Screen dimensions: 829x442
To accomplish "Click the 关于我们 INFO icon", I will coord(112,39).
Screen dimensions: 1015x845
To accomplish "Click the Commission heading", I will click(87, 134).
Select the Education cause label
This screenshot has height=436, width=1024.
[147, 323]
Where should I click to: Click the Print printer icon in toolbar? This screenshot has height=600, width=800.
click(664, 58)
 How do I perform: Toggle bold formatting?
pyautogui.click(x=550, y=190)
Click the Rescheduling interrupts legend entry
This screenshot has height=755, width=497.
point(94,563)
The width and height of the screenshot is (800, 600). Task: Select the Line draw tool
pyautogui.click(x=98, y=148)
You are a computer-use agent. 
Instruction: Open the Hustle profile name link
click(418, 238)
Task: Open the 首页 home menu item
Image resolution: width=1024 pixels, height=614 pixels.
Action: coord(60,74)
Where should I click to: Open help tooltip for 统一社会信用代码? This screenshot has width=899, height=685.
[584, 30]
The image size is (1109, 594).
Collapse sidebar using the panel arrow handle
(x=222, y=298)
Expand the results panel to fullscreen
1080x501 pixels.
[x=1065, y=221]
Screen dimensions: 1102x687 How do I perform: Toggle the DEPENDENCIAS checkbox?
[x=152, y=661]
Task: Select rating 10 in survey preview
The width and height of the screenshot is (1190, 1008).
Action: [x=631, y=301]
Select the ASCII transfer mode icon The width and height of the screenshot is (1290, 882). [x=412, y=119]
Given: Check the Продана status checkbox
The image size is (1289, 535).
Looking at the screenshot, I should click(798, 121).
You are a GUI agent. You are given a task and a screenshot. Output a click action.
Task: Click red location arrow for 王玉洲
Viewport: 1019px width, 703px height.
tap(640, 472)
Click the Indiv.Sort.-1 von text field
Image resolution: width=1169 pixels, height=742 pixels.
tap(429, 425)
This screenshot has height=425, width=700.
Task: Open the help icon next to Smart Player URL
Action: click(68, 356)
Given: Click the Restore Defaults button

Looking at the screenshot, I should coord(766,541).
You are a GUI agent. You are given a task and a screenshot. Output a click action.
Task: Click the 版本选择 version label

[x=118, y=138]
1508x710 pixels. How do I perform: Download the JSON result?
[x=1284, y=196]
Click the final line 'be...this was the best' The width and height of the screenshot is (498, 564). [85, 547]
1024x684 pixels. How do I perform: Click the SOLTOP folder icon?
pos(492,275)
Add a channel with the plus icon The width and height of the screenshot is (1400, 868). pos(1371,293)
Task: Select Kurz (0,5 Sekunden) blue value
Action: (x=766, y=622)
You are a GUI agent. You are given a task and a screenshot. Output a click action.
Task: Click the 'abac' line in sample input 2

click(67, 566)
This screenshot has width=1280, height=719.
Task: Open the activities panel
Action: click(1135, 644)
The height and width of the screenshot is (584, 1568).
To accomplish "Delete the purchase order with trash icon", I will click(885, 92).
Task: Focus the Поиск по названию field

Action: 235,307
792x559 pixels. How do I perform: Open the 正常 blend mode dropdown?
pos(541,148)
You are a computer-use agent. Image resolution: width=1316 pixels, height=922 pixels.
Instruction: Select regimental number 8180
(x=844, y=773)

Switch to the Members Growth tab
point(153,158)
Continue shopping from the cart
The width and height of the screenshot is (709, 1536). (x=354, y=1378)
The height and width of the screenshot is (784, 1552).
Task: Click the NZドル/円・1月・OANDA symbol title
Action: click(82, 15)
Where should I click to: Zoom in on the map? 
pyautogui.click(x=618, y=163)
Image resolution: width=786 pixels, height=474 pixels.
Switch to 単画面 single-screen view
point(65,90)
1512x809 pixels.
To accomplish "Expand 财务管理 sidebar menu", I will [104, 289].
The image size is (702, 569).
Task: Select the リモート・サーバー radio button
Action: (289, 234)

────────────────────

- _What the task asks_
Starting with the first record, copy everything through the final one exactly.

- _Answer for this exercise_
Screen dimensions: 829x442
To accomplish "Click the 关于我们 INFO icon", I will coord(112,39).
Screen dimensions: 1015x845
To accomplish "Click the Commission heading", I will click(87, 134).
Select the Education cause label
This screenshot has height=436, width=1024.
[147, 323]
Where should I click to: Click the Print printer icon in toolbar? This screenshot has height=600, width=800.
click(664, 58)
 How do I perform: Toggle bold formatting?
pyautogui.click(x=550, y=190)
Click the Rescheduling interrupts legend entry
This screenshot has height=755, width=497.
point(94,563)
The width and height of the screenshot is (800, 600). Task: Select the Line draw tool
pyautogui.click(x=98, y=148)
You are a computer-use agent. 
Instruction: Open the Hustle profile name link
click(418, 238)
Task: Open the 首页 home menu item
Image resolution: width=1024 pixels, height=614 pixels.
Action: coord(60,74)
Where should I click to: Open help tooltip for 统一社会信用代码? This screenshot has width=899, height=685.
[584, 30]
The image size is (1109, 594).
Collapse sidebar using the panel arrow handle
(x=222, y=298)
Expand the results panel to fullscreen
1080x501 pixels.
[x=1065, y=221]
Screen dimensions: 1102x687 How do I perform: Toggle the DEPENDENCIAS checkbox?
[x=152, y=661]
Task: Select rating 10 in survey preview
The width and height of the screenshot is (1190, 1008).
Action: [x=631, y=301]
Select the ASCII transfer mode icon The width and height of the screenshot is (1290, 882). [x=412, y=119]
Given: Check the Продана status checkbox
The image size is (1289, 535).
Looking at the screenshot, I should click(798, 121).
You are a GUI agent. You are given a task and a screenshot. Output a click action.
Task: Click red location arrow for 王玉洲
Viewport: 1019px width, 703px height.
tap(640, 472)
Click the Indiv.Sort.-1 von text field
Image resolution: width=1169 pixels, height=742 pixels.
tap(429, 425)
This screenshot has height=425, width=700.
Task: Open the help icon next to Smart Player URL
Action: click(68, 356)
Given: Click the Restore Defaults button

Looking at the screenshot, I should coord(766,541).
You are a GUI agent. You are given a task and a screenshot. Output a click action.
Task: Click the 版本选择 version label

[x=118, y=138]
1508x710 pixels. How do I perform: Download the JSON result?
[x=1284, y=196]
Click the final line 'be...this was the best' The width and height of the screenshot is (498, 564). [85, 547]
1024x684 pixels. How do I perform: Click the SOLTOP folder icon?
pos(492,275)
Add a channel with the plus icon The width and height of the screenshot is (1400, 868). pos(1371,293)
Task: Select Kurz (0,5 Sekunden) blue value
Action: (x=766, y=622)
You are a GUI agent. You are given a task and a screenshot. Output a click action.
Task: Click the 'abac' line in sample input 2

click(67, 566)
This screenshot has width=1280, height=719.
Task: Open the activities panel
Action: click(1135, 644)
The height and width of the screenshot is (584, 1568).
To accomplish "Delete the purchase order with trash icon", I will click(885, 92).
Task: Focus the Поиск по названию field

Action: 235,307
792x559 pixels. How do I perform: Open the 正常 blend mode dropdown?
pos(541,148)
You are a computer-use agent. Image resolution: width=1316 pixels, height=922 pixels.
Instruction: Select regimental number 8180
(x=844, y=773)

Switch to the Members Growth tab
point(153,158)
Continue shopping from the cart
The width and height of the screenshot is (709, 1536). (x=354, y=1378)
The height and width of the screenshot is (784, 1552).
Task: Click the NZドル/円・1月・OANDA symbol title
Action: click(82, 15)
Where should I click to: Zoom in on the map? 
pyautogui.click(x=618, y=163)
Image resolution: width=786 pixels, height=474 pixels.
Switch to 単画面 single-screen view
point(65,90)
1512x809 pixels.
To accomplish "Expand 财务管理 sidebar menu", I will [104, 289].
The image size is (702, 569).
Task: Select the リモート・サーバー radio button
Action: (289, 234)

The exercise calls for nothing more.